Faulkner:  "Thanks to my Nobel Prize winnings, I can afford to maintain my savage tan."

St. Stephen is currently working on a three-volume family saga in the manner of William Faulkner's Yoknapatawpha County novels. "It's a stream of consciousness novel told through the voice of Darrell Suggins, the feeble-minded product of inbreeding between the offspring of a morganatic marriage between a scion of the old Southern dynasty and a syphilitic prostitute," he says. St. Stephens provided this reporter with a sample dependent clause from a sentence of his work-in-progress:

Yoo-Hoo Chocolate Soda Family Pack

. . . and it was not the knowingness or the beingness between the two who were the issue or the effluvium of their polar opposite forebears who yet shared the sameness and the oneness of the South yes the South with its crape myrtle and Yoo-Hoo Chocolate Soda and lightning bugs even though the drinking fountain yes the drinking fountain at Sonny Tufts Park in Atlanta had been shared yes shared by them illicitly and implictly even though serially and even though one was white and one black.

St. Stephen has been unable to find a publisher for the tome, and will ship his manuscript in three semi-trailer trucks to a processing plant in Shirley, Mass., where it will be mixed with uneaten fish sticks from the cafeteria at Bernie Carbo Junior High School to give it more substance.

Bernie Carbo

Other writers with specialized literary talents are excited about the program, and eager to participate. Dorothy Danville, an author of romantic novels disparagingly referred to as "bodice rippers" in the industry, has donated a 500-page draft of "Love's Conquering Climax" to the cause, after trying for several years to sell it to Harlequin Books. "Ms.
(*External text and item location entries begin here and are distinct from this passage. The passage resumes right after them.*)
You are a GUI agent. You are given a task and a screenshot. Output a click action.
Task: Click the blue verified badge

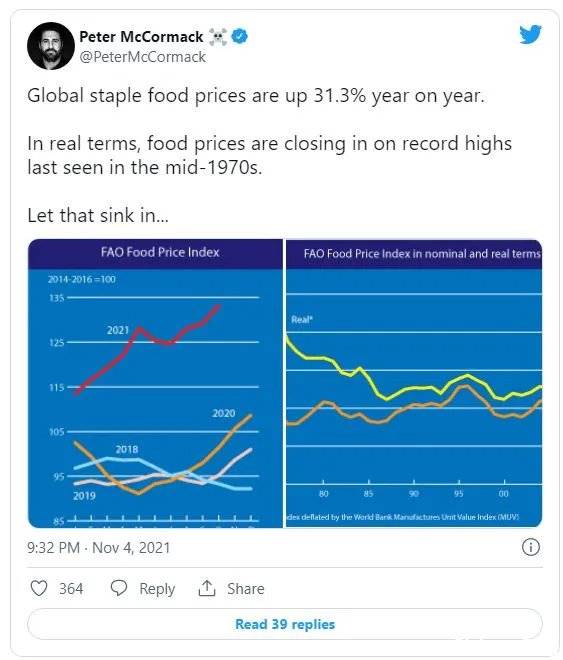(x=240, y=37)
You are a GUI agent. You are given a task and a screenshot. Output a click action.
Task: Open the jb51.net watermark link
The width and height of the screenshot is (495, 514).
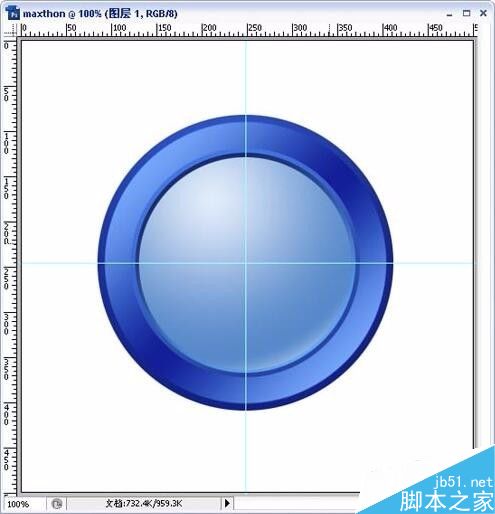[x=463, y=482]
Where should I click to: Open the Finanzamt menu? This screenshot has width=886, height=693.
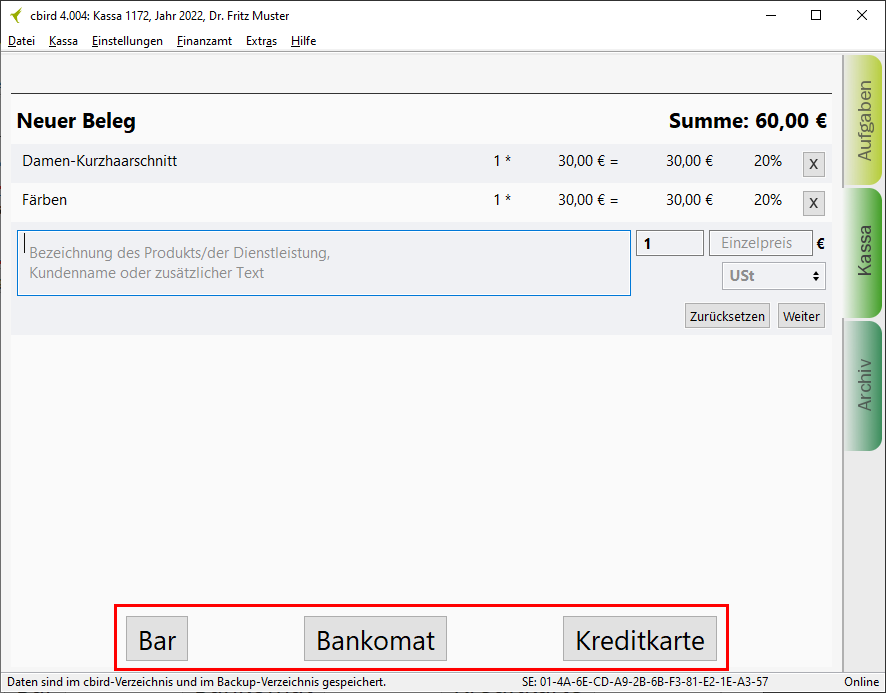tap(204, 41)
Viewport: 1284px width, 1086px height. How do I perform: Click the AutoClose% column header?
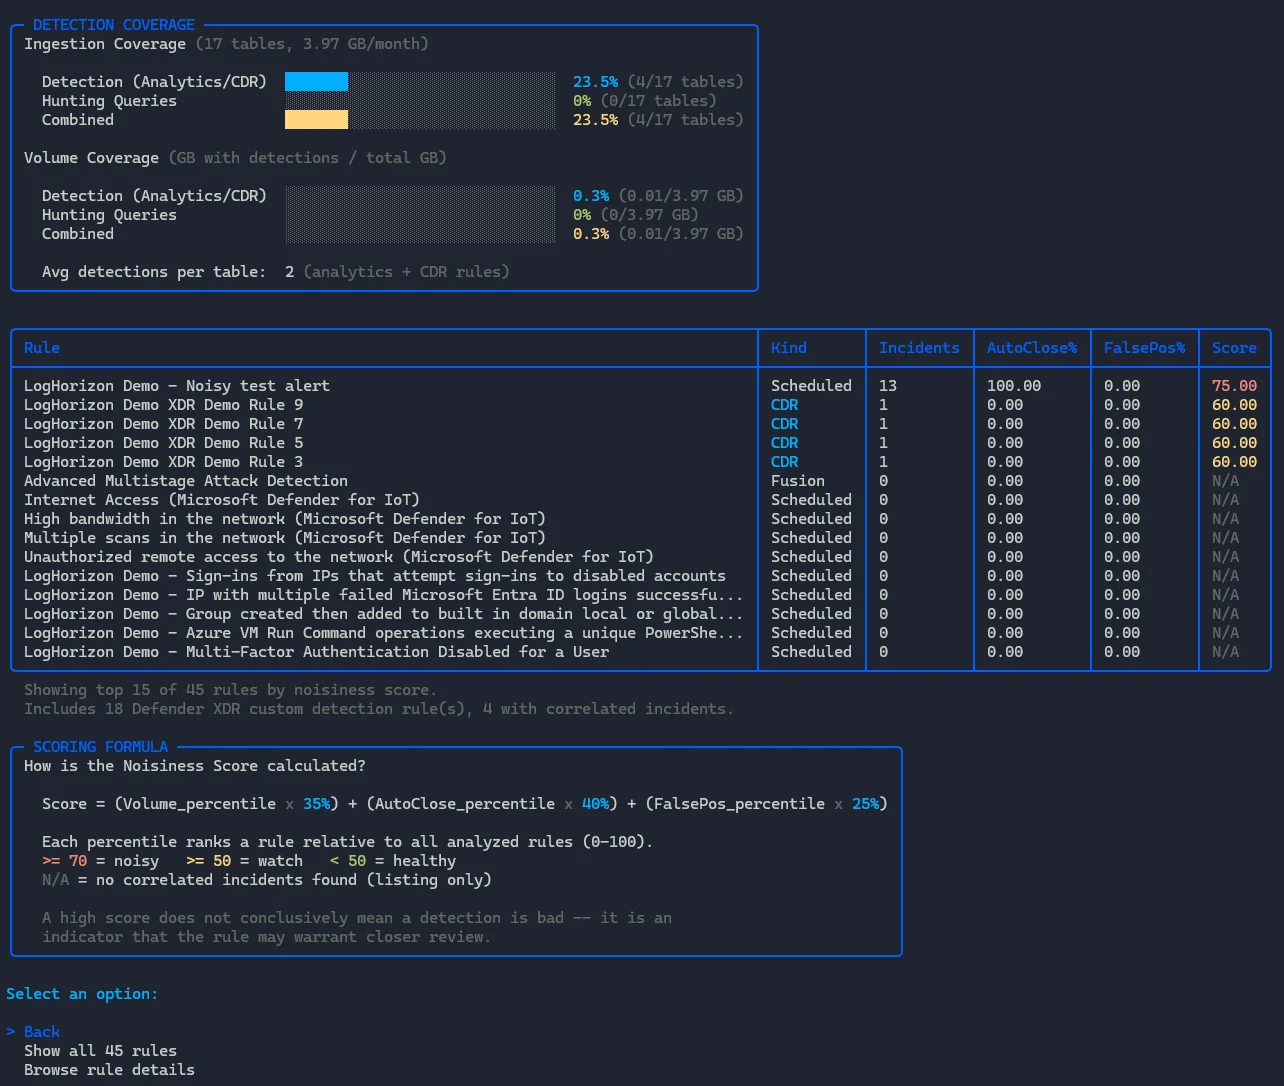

Danville's works are very viscous, if I may use a 50-cent word," said Dick Martin, Director of Public Works for New Bedford, Mass. "People are using them for caulking, tuckpointing brick structures and roof tar."

Con Chapman, a Midwestern transplant to Boston, donated an unsold humor collection to Portland, Maine, which rejected the shipment when it failed to pass inspection. "Up here we like our humor dry," said City Manager Floyd Oehrke. "Bounty, the Quicker Picker-upper, is more absorbent and frankly funnier than what this guy puts out." 

On their way!

Chapman was undeterred, and said he would send a container-load of material from the Massport Marine Terminal in South Boston as soon as a ship large enough to carry it arrived in port. "And that," he noted proudly, "will be just my rejection letters."